Pugnose pipefish
- Conservation status: Least Concern (IUCN 3.1)

Scientific classification
- Domain: Eukaryota
- Kingdom: Animalia
- Phylum: Chordata
- Class: Actinopterygii
- Order: Syngnathiformes
- Family: Syngnathidae
- Genus: Bryx
- Species: B. dunckeri
- Binomial name: Bryx dunckeri Metzelaar, 1919
- Synonyms: Syngnathus dunckeri Metzelaar, 1919

= Bryx dunckeri =

- Authority: Metzelaar, 1919
- Conservation status: LC
- Synonyms: Syngnathus dunckeri Metzelaar, 1919

Species of fish

Bryx dunckeri (pugnose pipefish) is a species of pipefish of the family Syngnathidae.
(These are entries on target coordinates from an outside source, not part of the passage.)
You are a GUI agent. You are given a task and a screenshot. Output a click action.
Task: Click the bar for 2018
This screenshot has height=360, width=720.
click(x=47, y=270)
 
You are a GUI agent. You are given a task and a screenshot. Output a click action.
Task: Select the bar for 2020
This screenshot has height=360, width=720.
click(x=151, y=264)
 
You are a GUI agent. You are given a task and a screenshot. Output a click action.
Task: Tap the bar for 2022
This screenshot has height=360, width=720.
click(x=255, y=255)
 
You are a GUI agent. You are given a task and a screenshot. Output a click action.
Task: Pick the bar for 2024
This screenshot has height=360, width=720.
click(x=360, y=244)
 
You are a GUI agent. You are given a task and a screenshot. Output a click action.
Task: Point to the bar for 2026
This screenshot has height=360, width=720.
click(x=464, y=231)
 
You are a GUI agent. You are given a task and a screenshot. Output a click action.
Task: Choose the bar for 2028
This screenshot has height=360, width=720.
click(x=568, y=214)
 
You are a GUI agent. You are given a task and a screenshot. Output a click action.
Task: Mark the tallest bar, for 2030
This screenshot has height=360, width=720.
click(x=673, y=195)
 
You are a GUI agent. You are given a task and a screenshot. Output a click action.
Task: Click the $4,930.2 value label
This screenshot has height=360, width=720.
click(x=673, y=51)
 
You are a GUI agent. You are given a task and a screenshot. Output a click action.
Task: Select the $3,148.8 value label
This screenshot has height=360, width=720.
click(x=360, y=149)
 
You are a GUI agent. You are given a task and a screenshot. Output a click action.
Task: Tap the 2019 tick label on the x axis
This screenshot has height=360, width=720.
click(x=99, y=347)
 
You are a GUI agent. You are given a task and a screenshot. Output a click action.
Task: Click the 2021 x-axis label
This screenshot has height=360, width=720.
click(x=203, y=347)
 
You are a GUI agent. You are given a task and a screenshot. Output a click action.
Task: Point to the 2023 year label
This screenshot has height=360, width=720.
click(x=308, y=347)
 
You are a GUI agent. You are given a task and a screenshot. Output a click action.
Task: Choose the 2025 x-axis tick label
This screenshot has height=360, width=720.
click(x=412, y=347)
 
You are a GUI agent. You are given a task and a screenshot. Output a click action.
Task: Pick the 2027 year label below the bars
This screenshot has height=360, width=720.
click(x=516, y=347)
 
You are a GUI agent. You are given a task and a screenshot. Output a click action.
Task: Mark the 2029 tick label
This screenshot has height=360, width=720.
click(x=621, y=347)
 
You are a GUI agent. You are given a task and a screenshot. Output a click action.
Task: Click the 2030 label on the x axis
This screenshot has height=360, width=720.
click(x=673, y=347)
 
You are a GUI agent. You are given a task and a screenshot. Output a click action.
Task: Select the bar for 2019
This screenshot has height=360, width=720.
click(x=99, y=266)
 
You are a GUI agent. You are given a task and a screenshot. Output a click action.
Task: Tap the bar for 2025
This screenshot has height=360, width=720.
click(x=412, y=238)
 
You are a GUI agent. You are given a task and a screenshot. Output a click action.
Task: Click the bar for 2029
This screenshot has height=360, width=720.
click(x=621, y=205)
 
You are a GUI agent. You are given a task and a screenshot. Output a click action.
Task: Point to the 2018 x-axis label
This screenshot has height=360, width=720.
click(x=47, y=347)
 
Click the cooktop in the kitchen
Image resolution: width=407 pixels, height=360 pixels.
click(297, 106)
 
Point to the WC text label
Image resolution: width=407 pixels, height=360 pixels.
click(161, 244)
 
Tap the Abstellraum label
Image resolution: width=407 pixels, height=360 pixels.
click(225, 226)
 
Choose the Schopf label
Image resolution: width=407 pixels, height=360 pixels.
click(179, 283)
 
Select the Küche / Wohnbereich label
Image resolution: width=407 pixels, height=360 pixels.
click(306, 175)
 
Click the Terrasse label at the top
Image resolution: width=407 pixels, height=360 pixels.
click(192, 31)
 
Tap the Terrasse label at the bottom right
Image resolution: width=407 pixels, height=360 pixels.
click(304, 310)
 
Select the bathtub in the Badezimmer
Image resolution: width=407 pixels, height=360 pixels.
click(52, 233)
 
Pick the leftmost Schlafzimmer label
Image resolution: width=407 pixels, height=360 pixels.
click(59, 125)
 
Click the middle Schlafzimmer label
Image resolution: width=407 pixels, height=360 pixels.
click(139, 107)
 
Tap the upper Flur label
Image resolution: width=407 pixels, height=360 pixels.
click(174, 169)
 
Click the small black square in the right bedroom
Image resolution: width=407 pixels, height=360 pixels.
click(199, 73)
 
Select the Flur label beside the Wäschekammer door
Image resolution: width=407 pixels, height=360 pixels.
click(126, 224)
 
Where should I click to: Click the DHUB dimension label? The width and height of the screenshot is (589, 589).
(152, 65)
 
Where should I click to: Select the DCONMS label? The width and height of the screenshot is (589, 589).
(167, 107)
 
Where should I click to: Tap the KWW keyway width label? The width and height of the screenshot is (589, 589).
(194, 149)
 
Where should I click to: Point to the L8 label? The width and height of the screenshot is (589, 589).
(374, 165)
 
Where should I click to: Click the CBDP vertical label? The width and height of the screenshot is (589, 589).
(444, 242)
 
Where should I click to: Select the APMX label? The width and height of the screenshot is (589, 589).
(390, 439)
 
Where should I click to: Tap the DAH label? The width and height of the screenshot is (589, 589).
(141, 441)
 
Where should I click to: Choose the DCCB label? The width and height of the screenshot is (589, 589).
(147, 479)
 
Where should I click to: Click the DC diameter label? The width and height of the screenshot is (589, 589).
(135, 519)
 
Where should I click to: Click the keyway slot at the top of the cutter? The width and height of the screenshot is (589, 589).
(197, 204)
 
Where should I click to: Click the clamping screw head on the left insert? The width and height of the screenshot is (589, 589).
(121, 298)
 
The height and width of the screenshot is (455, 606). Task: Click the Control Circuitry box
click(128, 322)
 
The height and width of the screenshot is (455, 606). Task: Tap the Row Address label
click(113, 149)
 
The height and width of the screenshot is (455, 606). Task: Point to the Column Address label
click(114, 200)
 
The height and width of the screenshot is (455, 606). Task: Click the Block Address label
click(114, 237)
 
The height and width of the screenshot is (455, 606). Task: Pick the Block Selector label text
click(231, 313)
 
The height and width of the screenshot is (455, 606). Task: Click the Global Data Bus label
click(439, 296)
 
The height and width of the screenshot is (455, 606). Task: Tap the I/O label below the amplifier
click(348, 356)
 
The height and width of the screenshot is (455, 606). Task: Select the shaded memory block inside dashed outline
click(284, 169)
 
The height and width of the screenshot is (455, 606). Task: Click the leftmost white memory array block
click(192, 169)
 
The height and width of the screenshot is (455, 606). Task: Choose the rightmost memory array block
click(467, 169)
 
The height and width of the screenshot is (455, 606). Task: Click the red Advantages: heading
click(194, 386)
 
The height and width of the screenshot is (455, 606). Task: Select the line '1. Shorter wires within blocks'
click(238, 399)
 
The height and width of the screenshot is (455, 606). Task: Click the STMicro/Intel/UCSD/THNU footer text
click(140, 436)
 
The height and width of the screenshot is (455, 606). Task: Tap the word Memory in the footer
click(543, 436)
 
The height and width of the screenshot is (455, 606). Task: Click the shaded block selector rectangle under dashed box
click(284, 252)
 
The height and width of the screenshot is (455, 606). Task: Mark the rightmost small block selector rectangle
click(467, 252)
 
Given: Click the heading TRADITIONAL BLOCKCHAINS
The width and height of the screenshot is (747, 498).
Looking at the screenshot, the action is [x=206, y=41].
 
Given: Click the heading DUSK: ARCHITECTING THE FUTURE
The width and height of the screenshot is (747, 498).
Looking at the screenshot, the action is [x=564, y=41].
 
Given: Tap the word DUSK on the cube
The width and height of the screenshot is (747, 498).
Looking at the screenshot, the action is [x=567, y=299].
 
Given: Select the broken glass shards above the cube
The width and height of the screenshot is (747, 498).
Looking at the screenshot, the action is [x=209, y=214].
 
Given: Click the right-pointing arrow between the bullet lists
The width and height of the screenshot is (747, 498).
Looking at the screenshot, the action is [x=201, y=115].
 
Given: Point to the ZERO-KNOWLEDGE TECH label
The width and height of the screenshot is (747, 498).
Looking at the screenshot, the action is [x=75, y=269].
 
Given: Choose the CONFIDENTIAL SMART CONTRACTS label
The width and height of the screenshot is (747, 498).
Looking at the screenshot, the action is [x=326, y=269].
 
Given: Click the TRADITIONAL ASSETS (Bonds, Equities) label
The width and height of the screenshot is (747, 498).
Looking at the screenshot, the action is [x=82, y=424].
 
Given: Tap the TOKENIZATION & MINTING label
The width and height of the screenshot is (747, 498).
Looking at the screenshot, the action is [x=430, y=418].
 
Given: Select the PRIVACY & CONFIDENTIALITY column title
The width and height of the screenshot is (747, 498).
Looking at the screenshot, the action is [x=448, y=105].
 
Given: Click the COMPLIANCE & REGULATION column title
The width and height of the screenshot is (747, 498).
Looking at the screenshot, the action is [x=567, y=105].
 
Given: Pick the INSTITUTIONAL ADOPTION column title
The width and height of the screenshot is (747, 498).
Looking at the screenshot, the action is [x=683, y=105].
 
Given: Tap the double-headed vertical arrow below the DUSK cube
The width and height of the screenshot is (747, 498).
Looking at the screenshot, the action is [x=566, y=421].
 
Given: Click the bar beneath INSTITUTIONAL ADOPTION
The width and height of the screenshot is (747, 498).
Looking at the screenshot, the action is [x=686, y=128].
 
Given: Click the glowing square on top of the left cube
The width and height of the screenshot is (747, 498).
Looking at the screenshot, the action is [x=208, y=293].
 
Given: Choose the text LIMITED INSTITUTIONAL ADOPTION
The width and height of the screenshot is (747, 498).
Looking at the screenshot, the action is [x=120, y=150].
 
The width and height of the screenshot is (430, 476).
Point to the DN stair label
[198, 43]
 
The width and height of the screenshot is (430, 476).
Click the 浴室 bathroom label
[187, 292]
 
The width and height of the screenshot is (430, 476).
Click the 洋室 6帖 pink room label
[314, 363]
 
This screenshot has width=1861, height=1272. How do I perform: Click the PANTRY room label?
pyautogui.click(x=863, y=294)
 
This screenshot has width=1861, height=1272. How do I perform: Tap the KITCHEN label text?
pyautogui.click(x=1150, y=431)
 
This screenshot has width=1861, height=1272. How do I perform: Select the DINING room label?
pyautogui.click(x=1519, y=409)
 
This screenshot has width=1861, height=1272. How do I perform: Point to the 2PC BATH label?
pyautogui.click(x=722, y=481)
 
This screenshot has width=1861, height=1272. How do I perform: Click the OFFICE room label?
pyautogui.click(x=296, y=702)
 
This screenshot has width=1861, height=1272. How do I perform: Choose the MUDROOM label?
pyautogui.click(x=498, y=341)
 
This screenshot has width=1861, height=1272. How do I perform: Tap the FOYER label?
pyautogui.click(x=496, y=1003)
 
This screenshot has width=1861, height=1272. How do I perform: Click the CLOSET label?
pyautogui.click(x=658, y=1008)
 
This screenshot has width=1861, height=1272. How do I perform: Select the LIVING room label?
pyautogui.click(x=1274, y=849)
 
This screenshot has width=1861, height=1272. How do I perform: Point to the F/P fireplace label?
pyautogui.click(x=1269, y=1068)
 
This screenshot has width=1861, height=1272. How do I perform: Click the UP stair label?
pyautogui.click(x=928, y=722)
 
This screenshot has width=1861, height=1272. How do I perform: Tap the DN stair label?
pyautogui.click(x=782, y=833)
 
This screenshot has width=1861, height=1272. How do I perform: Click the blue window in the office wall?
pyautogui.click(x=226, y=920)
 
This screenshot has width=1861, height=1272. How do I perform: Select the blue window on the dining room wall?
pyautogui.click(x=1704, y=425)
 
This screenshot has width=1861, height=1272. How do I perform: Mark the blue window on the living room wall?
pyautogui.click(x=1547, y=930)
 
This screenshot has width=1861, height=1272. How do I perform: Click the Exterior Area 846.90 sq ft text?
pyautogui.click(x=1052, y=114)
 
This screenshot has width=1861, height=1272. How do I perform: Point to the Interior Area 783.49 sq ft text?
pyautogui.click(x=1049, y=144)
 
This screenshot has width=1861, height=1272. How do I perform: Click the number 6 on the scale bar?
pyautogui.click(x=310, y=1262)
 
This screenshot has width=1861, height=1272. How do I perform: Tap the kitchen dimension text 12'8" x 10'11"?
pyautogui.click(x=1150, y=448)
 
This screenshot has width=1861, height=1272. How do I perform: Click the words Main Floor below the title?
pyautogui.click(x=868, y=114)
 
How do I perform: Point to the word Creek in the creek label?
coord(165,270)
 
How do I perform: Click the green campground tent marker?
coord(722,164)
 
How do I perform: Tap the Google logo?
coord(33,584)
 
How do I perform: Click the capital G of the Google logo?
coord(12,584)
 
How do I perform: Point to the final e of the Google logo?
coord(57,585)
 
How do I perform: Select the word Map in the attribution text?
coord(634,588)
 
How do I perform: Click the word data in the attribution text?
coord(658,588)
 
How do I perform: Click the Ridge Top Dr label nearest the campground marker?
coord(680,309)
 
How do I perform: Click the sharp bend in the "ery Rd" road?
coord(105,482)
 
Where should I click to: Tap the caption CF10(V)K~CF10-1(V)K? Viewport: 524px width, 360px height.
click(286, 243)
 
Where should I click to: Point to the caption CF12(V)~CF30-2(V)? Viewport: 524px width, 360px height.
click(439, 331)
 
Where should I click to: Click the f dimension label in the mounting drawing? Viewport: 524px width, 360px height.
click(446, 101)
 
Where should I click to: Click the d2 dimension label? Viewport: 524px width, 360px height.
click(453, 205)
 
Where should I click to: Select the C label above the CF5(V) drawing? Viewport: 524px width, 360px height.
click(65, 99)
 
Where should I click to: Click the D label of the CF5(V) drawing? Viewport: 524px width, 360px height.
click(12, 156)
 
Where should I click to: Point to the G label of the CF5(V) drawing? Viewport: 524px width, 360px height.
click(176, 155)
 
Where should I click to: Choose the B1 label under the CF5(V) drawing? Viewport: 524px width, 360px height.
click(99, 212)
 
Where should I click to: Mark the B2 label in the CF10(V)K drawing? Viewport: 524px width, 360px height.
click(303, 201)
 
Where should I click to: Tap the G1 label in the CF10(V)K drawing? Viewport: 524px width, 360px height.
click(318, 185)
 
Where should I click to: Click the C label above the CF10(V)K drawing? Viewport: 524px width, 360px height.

It is found in the western Atlantic Ocean, from North Carolina to Florida and the Bahamas, in the Gulf of Mexico, and off South America to Macau, Brazil. It inhabits shallow waters (1-30 m) above algae and rock, both in estuaries and seagrass beds. It primarily feeds on benthic invertebrates such as crabs and molluscs, and can grow to lengths of 10 cm. This species is ovoviviparous, with the males carrying eggs until they are ready to hatch.